EN QUOI CONSISTE LA DIRECTION DES ÂMES

 

La direction est une fonction pastorale. Les âmes sont les brebis du souverain Pasteur, qui les conduit par des pasteurs inférieurs dans lesquels il se manifeste par la grâce qu'il attache à leur direction. Voilà pourquoi il est dit : qui regis Israël, intende, qui deducis velut ovem Joseph. Par là on voit que l'Esprit-Saint fait consister la fonction de pasteur dans la direction.

 

Dans le nouveau Testament tout ce que Notre-Seigneur dit du pastorat, est entièrement applicable à la direction des âmes et ne peut s'appliquer qu'à cela.
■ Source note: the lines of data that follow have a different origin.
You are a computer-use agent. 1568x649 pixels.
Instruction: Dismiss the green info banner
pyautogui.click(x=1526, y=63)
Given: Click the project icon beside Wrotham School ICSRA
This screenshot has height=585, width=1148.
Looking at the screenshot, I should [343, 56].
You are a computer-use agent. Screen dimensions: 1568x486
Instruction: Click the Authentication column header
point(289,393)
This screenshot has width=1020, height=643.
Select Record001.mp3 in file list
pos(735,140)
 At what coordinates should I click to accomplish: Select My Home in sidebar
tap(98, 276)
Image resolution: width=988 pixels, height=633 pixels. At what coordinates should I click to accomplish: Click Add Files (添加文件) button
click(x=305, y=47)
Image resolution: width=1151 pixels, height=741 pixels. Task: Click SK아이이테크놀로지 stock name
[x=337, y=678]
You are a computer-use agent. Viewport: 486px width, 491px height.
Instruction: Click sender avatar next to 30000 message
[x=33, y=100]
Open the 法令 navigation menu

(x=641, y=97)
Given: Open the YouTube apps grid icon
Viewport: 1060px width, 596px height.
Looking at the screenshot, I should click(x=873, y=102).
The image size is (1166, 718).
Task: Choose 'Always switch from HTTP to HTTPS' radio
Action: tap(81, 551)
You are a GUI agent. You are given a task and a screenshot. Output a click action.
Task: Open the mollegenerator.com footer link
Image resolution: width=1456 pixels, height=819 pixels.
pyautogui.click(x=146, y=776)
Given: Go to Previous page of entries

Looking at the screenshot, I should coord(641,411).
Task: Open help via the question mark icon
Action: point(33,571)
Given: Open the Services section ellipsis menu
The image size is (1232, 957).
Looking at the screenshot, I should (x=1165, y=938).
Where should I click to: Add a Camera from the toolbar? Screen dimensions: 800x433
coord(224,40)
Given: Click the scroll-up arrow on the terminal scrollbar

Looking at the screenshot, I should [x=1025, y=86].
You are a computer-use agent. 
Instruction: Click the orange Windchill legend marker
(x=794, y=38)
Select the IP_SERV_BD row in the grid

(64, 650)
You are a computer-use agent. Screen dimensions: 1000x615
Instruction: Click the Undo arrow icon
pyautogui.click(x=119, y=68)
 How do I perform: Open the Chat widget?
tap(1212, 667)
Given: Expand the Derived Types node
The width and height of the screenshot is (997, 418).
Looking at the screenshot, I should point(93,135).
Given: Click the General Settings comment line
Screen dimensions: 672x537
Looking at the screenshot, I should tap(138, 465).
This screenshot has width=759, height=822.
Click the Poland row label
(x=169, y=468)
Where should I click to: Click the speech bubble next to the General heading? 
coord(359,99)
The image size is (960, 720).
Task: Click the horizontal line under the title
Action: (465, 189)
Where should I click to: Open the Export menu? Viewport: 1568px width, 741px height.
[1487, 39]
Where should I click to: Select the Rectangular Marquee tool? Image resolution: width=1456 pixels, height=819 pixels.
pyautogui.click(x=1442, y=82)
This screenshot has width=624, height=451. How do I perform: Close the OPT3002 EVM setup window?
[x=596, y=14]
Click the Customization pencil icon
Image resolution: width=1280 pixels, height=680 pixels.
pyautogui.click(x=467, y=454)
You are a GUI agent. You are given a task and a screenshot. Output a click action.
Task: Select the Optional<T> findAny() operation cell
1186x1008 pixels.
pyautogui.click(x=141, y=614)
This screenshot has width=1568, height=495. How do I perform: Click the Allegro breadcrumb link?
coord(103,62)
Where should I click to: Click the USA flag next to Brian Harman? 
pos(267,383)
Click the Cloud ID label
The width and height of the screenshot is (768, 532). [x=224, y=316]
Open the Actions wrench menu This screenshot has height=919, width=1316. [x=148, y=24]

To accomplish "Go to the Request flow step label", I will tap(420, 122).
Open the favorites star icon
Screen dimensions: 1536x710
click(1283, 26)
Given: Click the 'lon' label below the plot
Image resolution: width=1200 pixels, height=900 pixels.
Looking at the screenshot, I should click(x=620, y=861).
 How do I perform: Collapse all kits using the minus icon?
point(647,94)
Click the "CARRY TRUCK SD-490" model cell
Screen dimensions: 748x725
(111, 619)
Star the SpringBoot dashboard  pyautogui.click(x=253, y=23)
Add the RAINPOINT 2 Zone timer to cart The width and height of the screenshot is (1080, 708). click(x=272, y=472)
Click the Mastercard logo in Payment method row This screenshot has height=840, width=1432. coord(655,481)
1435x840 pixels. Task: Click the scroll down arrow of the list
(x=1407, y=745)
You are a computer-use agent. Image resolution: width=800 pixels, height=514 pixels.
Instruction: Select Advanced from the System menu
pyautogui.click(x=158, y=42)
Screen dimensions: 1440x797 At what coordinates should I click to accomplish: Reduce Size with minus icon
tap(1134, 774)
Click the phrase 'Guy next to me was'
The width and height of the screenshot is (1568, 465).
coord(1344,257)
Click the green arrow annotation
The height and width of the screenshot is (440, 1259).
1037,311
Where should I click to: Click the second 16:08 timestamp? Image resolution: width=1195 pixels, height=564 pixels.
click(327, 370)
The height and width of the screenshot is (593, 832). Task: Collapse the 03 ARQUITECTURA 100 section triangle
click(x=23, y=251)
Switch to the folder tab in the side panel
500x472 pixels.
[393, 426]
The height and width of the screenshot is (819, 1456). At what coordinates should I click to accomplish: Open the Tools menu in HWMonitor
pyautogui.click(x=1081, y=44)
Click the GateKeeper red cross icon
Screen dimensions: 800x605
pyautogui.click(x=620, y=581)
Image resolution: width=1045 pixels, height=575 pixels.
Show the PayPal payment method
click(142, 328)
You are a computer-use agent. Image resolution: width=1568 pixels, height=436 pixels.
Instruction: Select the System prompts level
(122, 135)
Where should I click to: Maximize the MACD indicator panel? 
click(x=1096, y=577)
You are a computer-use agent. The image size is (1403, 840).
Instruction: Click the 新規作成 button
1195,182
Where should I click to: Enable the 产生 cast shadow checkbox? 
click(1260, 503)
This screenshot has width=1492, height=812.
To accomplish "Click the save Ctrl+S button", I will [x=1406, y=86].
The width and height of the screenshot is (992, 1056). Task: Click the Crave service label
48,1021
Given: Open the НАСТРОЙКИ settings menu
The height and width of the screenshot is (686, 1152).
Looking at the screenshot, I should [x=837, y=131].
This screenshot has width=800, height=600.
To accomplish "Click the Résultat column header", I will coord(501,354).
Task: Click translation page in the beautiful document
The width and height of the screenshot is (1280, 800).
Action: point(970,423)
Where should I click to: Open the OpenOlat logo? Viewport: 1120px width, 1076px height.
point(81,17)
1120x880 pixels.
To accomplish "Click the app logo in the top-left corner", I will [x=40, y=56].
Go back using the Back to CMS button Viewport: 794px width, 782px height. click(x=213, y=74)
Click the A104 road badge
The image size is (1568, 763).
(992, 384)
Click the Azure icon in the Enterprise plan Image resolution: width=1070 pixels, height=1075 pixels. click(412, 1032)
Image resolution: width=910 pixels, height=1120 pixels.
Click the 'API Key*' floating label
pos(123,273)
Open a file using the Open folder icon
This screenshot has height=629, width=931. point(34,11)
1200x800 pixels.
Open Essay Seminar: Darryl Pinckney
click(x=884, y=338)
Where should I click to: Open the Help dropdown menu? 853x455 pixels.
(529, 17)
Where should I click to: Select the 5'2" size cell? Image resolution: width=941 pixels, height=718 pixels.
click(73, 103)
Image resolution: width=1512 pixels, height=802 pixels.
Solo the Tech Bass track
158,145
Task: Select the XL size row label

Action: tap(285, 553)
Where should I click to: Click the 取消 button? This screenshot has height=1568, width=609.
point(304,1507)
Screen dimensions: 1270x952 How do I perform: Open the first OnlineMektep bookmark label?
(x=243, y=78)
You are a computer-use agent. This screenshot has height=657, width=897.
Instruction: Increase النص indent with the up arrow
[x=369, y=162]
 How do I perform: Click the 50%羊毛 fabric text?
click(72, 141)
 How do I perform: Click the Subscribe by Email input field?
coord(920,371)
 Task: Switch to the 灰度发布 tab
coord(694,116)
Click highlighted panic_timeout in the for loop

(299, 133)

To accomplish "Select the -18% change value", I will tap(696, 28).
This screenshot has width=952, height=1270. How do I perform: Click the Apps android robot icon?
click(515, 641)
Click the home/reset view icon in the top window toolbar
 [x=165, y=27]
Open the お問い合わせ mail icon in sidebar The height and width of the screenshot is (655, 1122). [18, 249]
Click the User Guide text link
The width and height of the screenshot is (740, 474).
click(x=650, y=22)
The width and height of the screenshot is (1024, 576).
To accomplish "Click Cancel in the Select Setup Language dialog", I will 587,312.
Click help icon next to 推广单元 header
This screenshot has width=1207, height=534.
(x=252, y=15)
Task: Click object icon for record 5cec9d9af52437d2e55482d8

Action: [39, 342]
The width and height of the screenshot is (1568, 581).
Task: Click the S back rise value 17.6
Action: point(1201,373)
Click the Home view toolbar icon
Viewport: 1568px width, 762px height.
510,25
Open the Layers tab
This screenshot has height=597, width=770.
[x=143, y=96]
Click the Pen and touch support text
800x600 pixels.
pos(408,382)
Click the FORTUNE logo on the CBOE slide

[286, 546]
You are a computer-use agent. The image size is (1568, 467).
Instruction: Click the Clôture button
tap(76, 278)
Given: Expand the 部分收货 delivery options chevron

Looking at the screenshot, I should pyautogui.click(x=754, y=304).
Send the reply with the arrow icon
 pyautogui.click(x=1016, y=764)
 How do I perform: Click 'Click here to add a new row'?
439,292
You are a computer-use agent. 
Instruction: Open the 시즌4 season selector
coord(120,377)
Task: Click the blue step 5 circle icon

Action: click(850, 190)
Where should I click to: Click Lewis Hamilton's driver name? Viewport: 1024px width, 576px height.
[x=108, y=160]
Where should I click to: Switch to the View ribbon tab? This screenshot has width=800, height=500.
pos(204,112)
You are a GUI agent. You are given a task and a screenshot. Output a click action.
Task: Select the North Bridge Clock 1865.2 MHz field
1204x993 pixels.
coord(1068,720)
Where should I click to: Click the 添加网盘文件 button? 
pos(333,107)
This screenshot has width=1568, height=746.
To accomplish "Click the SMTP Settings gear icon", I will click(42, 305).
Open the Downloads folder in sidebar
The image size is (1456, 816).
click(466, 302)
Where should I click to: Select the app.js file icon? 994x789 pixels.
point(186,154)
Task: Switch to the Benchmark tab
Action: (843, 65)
Notre­ Seigneur, le bon pasteur, marche devant les brebis, il les fait sortir, il les conduit. Le pasteur qui est uni à Notre ­Seigneur fait sortir et entrer les brebis, il leur procure des pâturages, il ne leur donne pas de son propre pâturage, mais il leur en trouve en les conduisant. C'est Dieu lui­-même qui veut nourrir ses brebis, c'est en Notre­ Seigneur qu'elles doivent trouver la nourriture. Cette nourriture leur est communiquée dans les sacrements et dans les communications internes de l'Esprit-Saint : ce sont là les principales sources de la vie des âmes. Notre Seigneur met en elles sa grâce sanctifiante, qui est à proprement parler leur vie. Par cette grâce qui tend à s'augmenter sans cesse et à prendre de l'extension, l'Esprit-Saint habite en elles. Notre Seigneur joint encore des grâces particulières, qui excitent, qui aident et qui perfectionnent les actes et les habitudes saintes de l'âme, vers lesquelles tend sans cesse la grâce sanctifiante, et qui l'augmentent, l'étendent et la fortifient de plus en plus. Ainsi donc plus l'âme est fidèle à ces grâces, plus la grâce sanctifiante augmente, et plus cette grâce sanctifiante augmente, plus l'âme est sainte et parfaite.

 

De là on voit les fonctions de directeur :

1° Cette multiplicité de grâces particulières est comme une direction intérieure donnée à l'âme par l'Esprit-Saint, pour la diriger dans le sens de la grâce sanctifiante, afin de l'augmenter et de l'étendre.

La direction extérieure a donc deux choses à faire : viser sans cesse à favoriser la tendance de cette grâce sanctifiante pour la faire dominer dans l'âme, suivre pas à pas la direction intérieure de l'Esprit-Saint qui seul peut diriger vers cette tendance de la grâce sanctifiante, augmenter et étendre son pouvoir dans l'âme. I1 doit dans toutes les circonstances favoriser cette conduite du divin Esprit et la dilatation de la grâce sanctifiante.

 

Il ne peut rien pour l'augmentation de la grâce sanctifiante, ni pour faire aller les âmes à la suite de la conduite du divin Esprit. Toute sa fonction en cela consiste à guider et à diriger; c'est à l'âme d'être fidèle à la voix de celui qui l'appelle dans son intérieur et dont elle connaît parfaitement la voix, par le guide qui la lui fait distinguer.

 

On voit par là que la fonction du directeur, quelque importante et nécessaire qu'elle soit, n'est pas bien considérable. Il n'a de force qu'autant qu'il plaît à Dieu de souffler dans l'intérieur des âmes, et il ne peut diriger vers lui qu'autant plue le Saint-Esprit dirige intérieurement. C'est un écho, voilà tout, mais un écho de la voix du divin Esprit qui parle dans l'intérieur des âmes.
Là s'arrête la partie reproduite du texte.